Write the Docs: Lauren Rother – We Strongly Recommend You Write Best Practices

I’m at Write the Docs today in Portland and will be post­ing notes from ses­sions through­out the day. These are all posted right after a talk fin­ishes so they’re rough around the edges.

Lauren is a tech writer at Puppet Labs. She focuses on the Forge, a repository of community modules for Puppet. At Puppet the docs team falls under engineering, and the writers are embedded within the various development teams.

The challenge they face is that users have different needs, environments, workflows, and most importantly, levels of experience. The experiment Puppet tried was the beginner’s guide to modules. They’re in the process of writing an advanced guide, which would incorporate what they learned from the beginner’s guide.
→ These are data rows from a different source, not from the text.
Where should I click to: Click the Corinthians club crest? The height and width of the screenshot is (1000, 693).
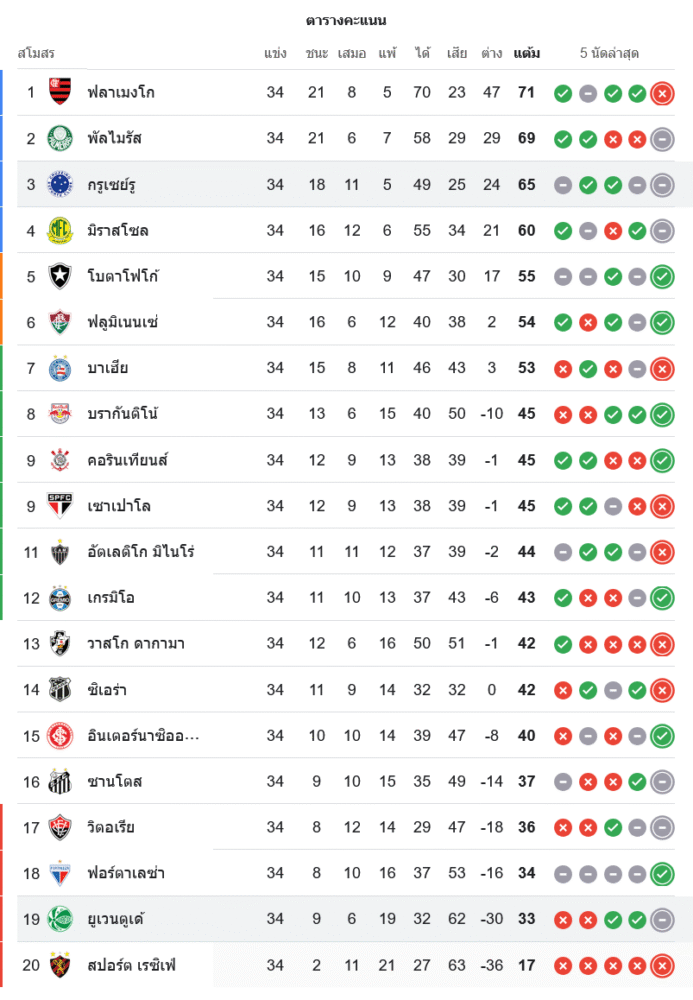tap(60, 460)
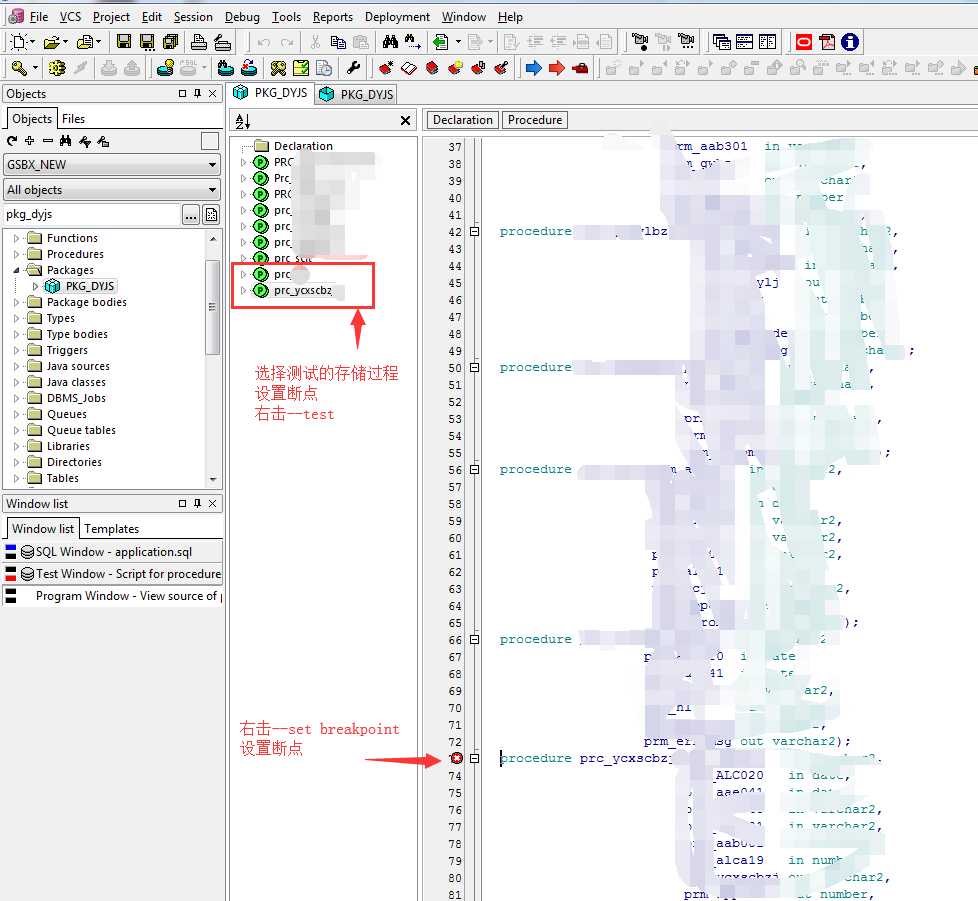Click the Log on key icon
Image resolution: width=978 pixels, height=901 pixels.
click(x=20, y=68)
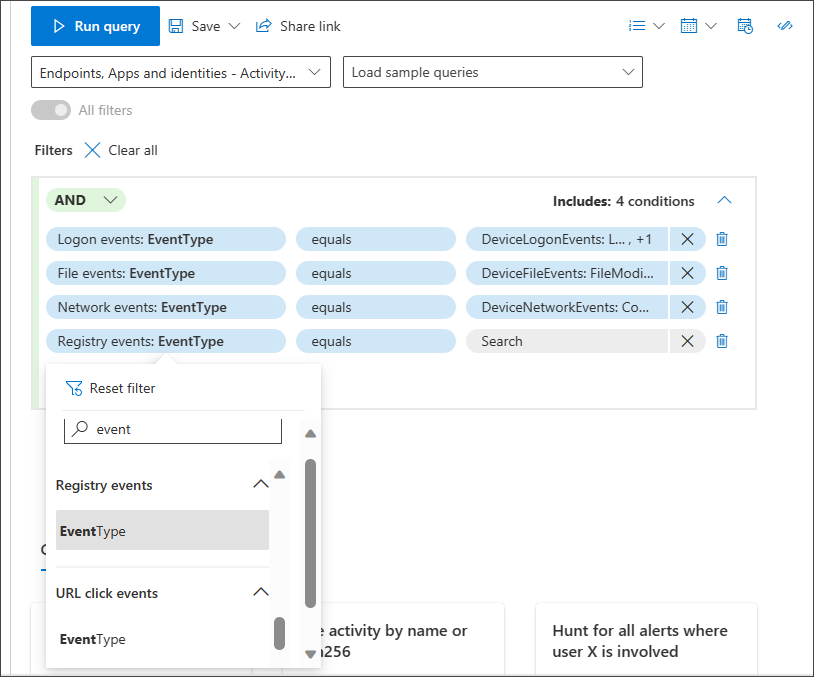Open the view settings list icon

639,25
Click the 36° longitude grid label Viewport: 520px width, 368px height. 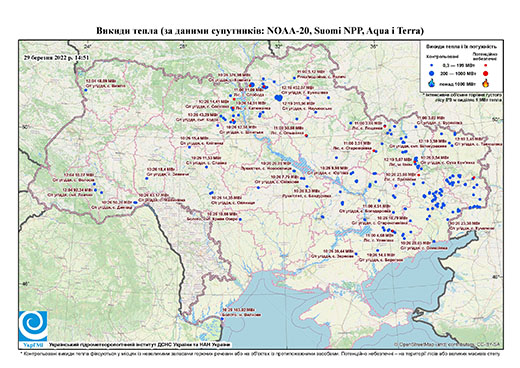pyautogui.click(x=374, y=46)
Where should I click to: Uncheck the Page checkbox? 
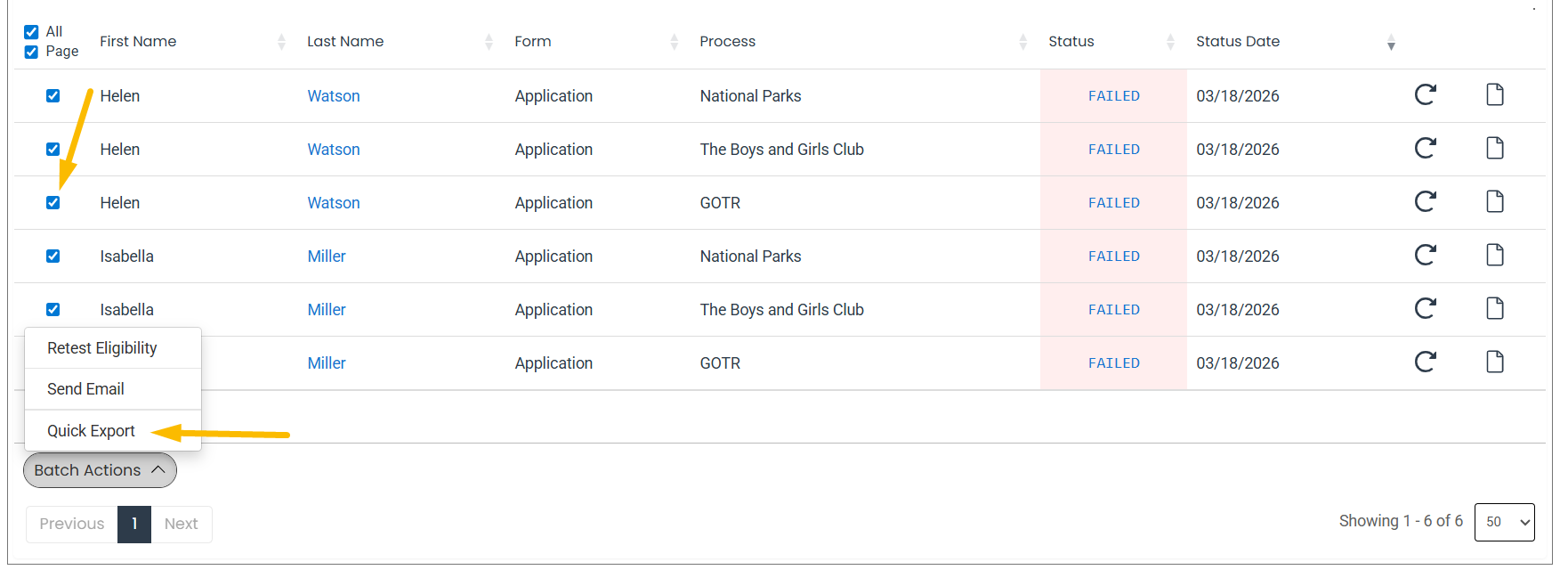tap(31, 52)
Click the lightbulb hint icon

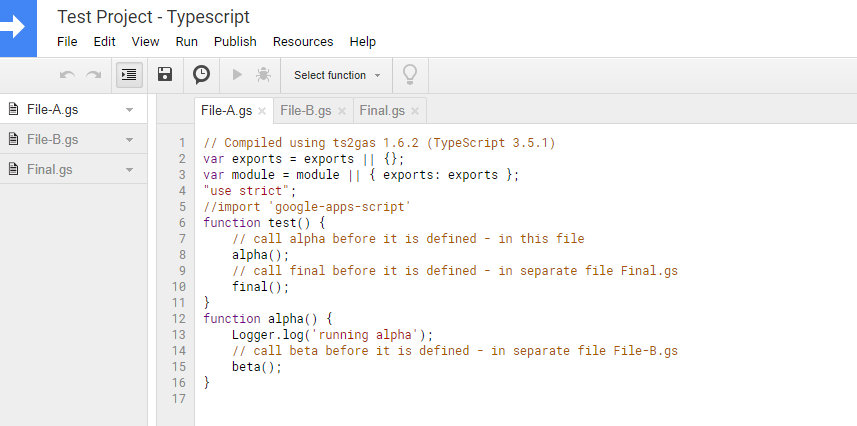409,75
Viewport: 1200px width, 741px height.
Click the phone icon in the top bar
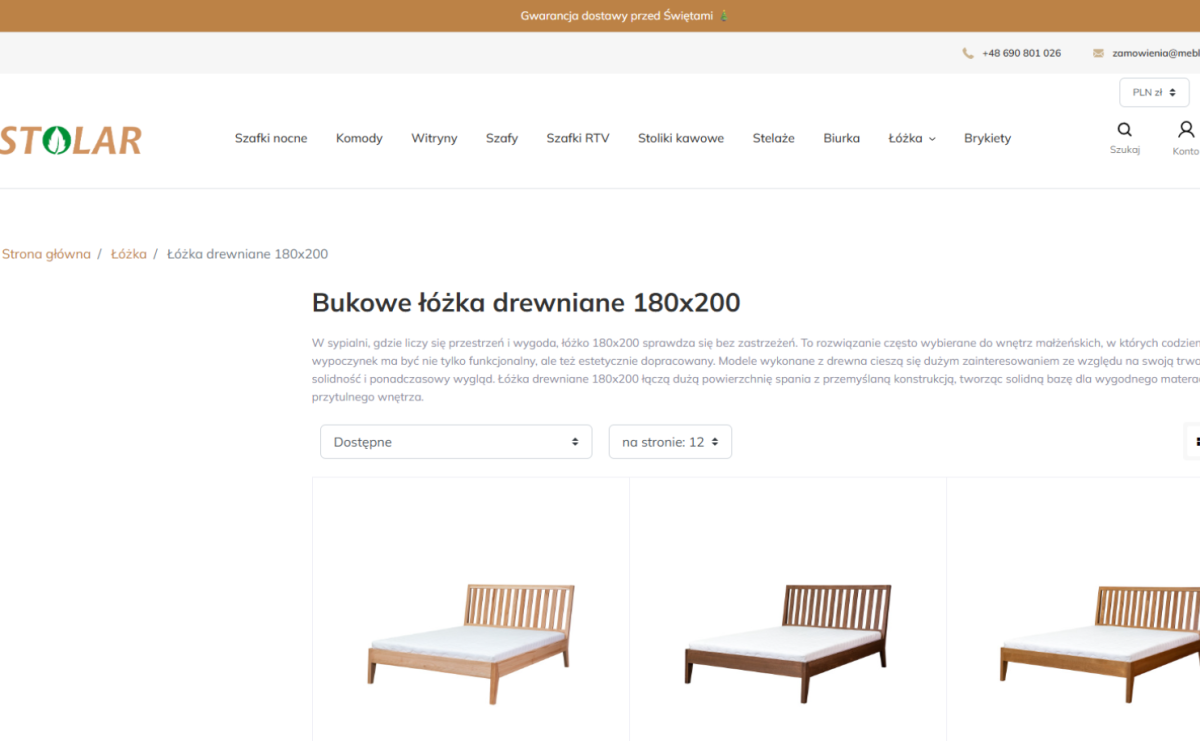point(967,52)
In the first draft they took inspiration from textbooks. They brain-dumped everything in to a Google Doc which they then sorted in to 4 sections. They wanted to present heaps of information so that everyone who needs a foundational knowledge of modules would be satisfied. It was immediately apparent that the document was overwhelming. It was hard to approach and the first section in the document was disproportionately huge.

What they realized was that the first thing they needed to do was create sign posts within each section along with sub-sections. The took a more orientation-based approach to writing the document. This second take at the document produced something much more readable and comprehensible. Large paragraphs were broken up and edits were geared toward orienting the user. It was still really difficult to navigate and locate distinct items, though. You constantly were going back and searching for where you left off; it wasn’t easy. In short, the doc at this point was really readable but not usable.

They realized they’d been working on a treatise, not a guidebook. They dropped the academic standpoint and textbook approach. What they really wanted was a doc that people would want to look at more than once, not something they’d only read because of its challenging nature.

In hindsight it seems really obvious that a step-by-step approach was necessary. It didn’t occur to them to take this approach, though, until they were 2 drafts in. The final version has a table of contents, headings, steps, introductory sentences and examples. All around it was a huge improvement.

Lauren couldn’t help from thinking about future improvements, though. There wasn’t enough get-your-hands-dirty details in the beginner’s guide. It was too high-level at times. She’s taking some of these lessons and applying them to the advanced guide to modules.